With the above line I was curious to see if there are any universities from South Africa that made it to the top 2000

In [46]:
wrld_uni_ranks[wrld_uni_ranks['Location'] == 'South Africa'].groupby('Location')['Institution'].count()

Location
South Africa    12
Name: Institution, dtype: int64

Seeing there are 12 universities in South Africa, I am interested to see which university is highly ranked to end
the superiority debate between Wits and Tuks students lol

In [77]:
# Quick look at the respective rankings on a global scale
wrld_uni_ranks[wrld_uni_ranks['Location'] == 'South Africa'][['World Rank', 'Institution']].sort_values(by='World Rank')

Unnamed: 0,World Rank,Institution
269,270,University of Cape Town
291,292,University of the Witwatersrand
440,441,Stellenbosch University
483,484,University of KwaZulu-Natal
554,555,University of Pretoria
628,629,University of Johannesburg
879,880,North-West University
1125,1126,University of the Free State
1185,1186,University of Western Cape
1301,1302,University of South Africa


In [171]:
# I actually thought of this when I was reviewing code for insights(last to be added)
print('Number of Universities in the top 1000 World ranks:')
print(wrld_uni_ranks[(wrld_uni_ranks['Location'] == 'South Africa') & (wrld_uni_ranks['World Rank'] < 1000)]['Institution'].count())
print('')
print('Number of Universities in the upper 1000 World ranks:')
print(wrld_uni_ranks[(wrld_uni_ranks['Location'] == 'South Africa') & (wrld_uni_ranks['World Rank'] > 1000)]['Institution'].count())

Number of Universities in the top 1000 World ranks:
7

Number of Universities in the upper 1000 World ranks:
5


In [96]:
# University rankings in South Africa
wrld_uni_ranks[wrld_uni_ranks['Location'] == 'South Africa'][['National Rank', 'Institution', 'Score']].sort_values(by='National Rank')

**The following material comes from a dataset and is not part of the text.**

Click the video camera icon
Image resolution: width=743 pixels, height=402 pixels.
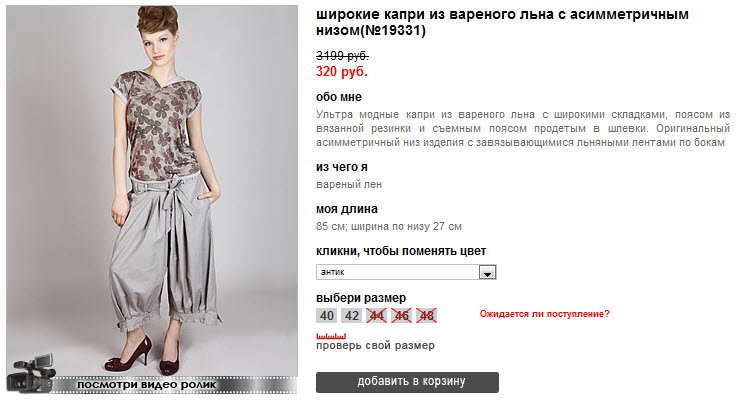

Unnamed: 0,National Rank,Institution,Score
269,1,University of Cape Town,77.2
291,2,University of the Witwatersrand,76.9
440,3,Stellenbosch University,74.8
483,4,University of KwaZulu-Natal,74.3
554,5,University of Pretoria,73.6
628,6,University of Johannesburg,72.9
879,7,North-West University,71.0
1125,8,University of the Free State,69.5
1185,9,University of Western Cape,69.2
1301,10,University of South Africa,68.6


I will now look into the top 3 universties by the different ranking categories

This includes education, employability, faculty and resreach

In [97]:
wrld_uni_ranks[wrld_uni_ranks['Location'] == 'South Africa']

Unnamed: 0,World Rank,Institution,Location,National Rank,Education Rank,Employability Rank,Faculty Rank,Research Rank,Score
269,270,University of Cape Town,South Africa,1,178,237,-,250,77.2
291,292,University of the Witwatersrand,South Africa,2,193,99,-,327,76.9
440,441,Stellenbosch University,South Africa,3,-,195,-,462,74.8
483,484,University of KwaZulu-Natal,South Africa,4,497,361,-,475,74.3
554,555,University of Pretoria,South Africa,5,-,739,-,526,73.6
628,629,University of Johannesburg,South Africa,6,-,1040,-,599,72.9
879,880,North-West University,South Africa,7,-,-,-,837,71.0
1125,1126,University of the Free State,South Africa,8,-,-,-,1076,69.5
1185,1186,University of Western Cape,South Africa,9,-,-,-,1133,69.2
1301,1302,University of South Africa,South Africa,10,-,950,-,1249,68.6


For the purpose of this analysis I will assume '-' as no rank and not Null

Since I am interested in the top 3, I will discard any columns with less than 3 numeric entries.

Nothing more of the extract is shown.